Patterson allegedly told police he grabbed his father’s 12-gauge Mossberg pump shotgun before leaving his house. He chose this weapon, he said, because his research led him to believe it would be difficult to trace.
Patterson allegedly told cops that he wiped down the shotgun and the shotgun shells while wearing gloves so there would be no fingerprints or DNA on them. He also shaved his face and head and showered before leaving his house, to avoid leaving DNA or hair at the scene.
When he arrived at the Closs residence, Patterson saw James at the front door. He shot him in the head through a window in the door, then entered the house, which was dark.
Patterson told cops he scanned the rooms in the house before coming upon a closed bathroom door. Patterson kicked and shouldered the door, which was locked and barricaded, about 10 to 15 times before it burst open.
According to the complaint, Patterson entered the bathroom and saw the shower curtain was closed, so he ripped it off and threw it on the floor. He found Denise with her arms wrapped around Jayme as they sat in the bathtub. While Jayme stood next to him in the bathroom, Patterson shot Denise in the head.
After Patterson loaded Jayme in the trunk, he got in his car, removed his mask and drove off. The alleged killer was only 20 seconds from the house when he yielded to three passing squad cars with emergency lights, he said.
Patterson told cops “he was determined he was going to take [Jayme] that night and was going to kill anyone in the house because he could not leave any eyewitnesses behind,” the complaint says.
Asked what he would have done if officers pulled him over, Patterson allegedly indicated he would have fired at police.
For the first two weeks after Jayme’s abduction, Patterson kept the loaded shotgun outside his room in case authorities came looking for them. He later emptied the shotgun and placed it in a junked car in his yard.
On the day Jayme escaped, Patterson told her he was leaving for a few hours. He then headed to Haugen. When he got home, he saw Jayme was gone and noticed her footprints in the snow outside.

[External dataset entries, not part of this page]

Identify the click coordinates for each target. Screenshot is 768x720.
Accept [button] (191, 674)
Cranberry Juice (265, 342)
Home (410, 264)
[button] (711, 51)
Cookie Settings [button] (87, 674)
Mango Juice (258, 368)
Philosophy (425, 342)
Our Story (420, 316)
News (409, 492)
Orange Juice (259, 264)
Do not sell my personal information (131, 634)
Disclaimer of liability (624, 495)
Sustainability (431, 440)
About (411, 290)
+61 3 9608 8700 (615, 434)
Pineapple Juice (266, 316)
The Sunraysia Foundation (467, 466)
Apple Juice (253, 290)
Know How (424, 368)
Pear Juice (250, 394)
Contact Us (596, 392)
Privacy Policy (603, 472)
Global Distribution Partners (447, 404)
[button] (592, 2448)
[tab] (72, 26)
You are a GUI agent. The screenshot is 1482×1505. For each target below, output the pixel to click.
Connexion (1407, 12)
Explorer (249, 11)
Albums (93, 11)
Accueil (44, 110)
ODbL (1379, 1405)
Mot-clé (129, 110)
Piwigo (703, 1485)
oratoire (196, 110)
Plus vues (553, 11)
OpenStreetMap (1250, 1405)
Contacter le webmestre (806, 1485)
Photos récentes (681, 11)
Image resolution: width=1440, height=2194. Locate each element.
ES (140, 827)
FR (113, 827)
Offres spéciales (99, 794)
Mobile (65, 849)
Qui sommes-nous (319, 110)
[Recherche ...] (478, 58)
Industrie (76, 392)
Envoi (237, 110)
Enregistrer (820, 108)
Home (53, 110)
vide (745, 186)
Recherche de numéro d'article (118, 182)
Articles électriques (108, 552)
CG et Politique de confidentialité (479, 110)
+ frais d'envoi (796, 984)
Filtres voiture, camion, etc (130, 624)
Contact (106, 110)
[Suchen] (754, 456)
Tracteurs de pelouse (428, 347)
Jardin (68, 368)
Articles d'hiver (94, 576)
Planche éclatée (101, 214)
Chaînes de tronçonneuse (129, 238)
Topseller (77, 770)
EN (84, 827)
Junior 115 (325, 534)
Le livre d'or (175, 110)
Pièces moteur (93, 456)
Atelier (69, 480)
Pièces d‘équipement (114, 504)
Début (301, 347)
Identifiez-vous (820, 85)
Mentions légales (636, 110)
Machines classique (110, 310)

He got into his car and drove around looking for her. Police were waiting for him when he returned to his house a few minutes later.
“The defendant stated he basically assumed he had gotten away with killing James and Denise, and kidnapping [Jayme] since he hadn’t been caught for the first two weeks,” the complaint states.
Patterson said he never met Jayme through social media and only learned her name after the abduction. He learned her parents’ names after their murders on the news and social media.
The complaint states that Patterson said “he never would have been caught if he would have planned everything perfectly.”
Photos are surfacing of Patterson’s house of horror, revealing a remote, snow-covered property strewn with rusty bikes, firewood and garbage. A sign above the door greets visitors with the words, “Patterson's Retreat.” The New York Post published images of the two-story home and its decrepit interiors, along with an empty box of women’s diapers tossed outside.
Jayme reunited with her family on Friday afternoon, after spending Thursday night in a Duluth area hospital for observation.
They never gave up hope that she’d be found. “It’s such an overwhelming, amazing happy ending to such a horrible beginning,” Jayme’s aunt, Lynn Closs, told CBS.
Relatives say they haven’t asked Jayme what happened.
"You just want to know, but no, they’re saying just let it come out. If she wants to be happy, let her be happy. If she wants to be sad, let her be sad. She wants to be silly, let her be silly,” Lynn Closs said. “We gotta let her call the shots right now.”
Last week, Patterson’s friends told The Daily Beast they were appalled by the accusations against him. “Never in a million years would I ever think Jake would do anything like that,” said Elissa Lisenby, one of Patterson’s high school classmates.
Another pal, Clinton Rolnik, described Patterson as someone who was “awkward,” “really shy” and who shunned social media. “He almost never left the house unless he was coming to school,” Rolnik said.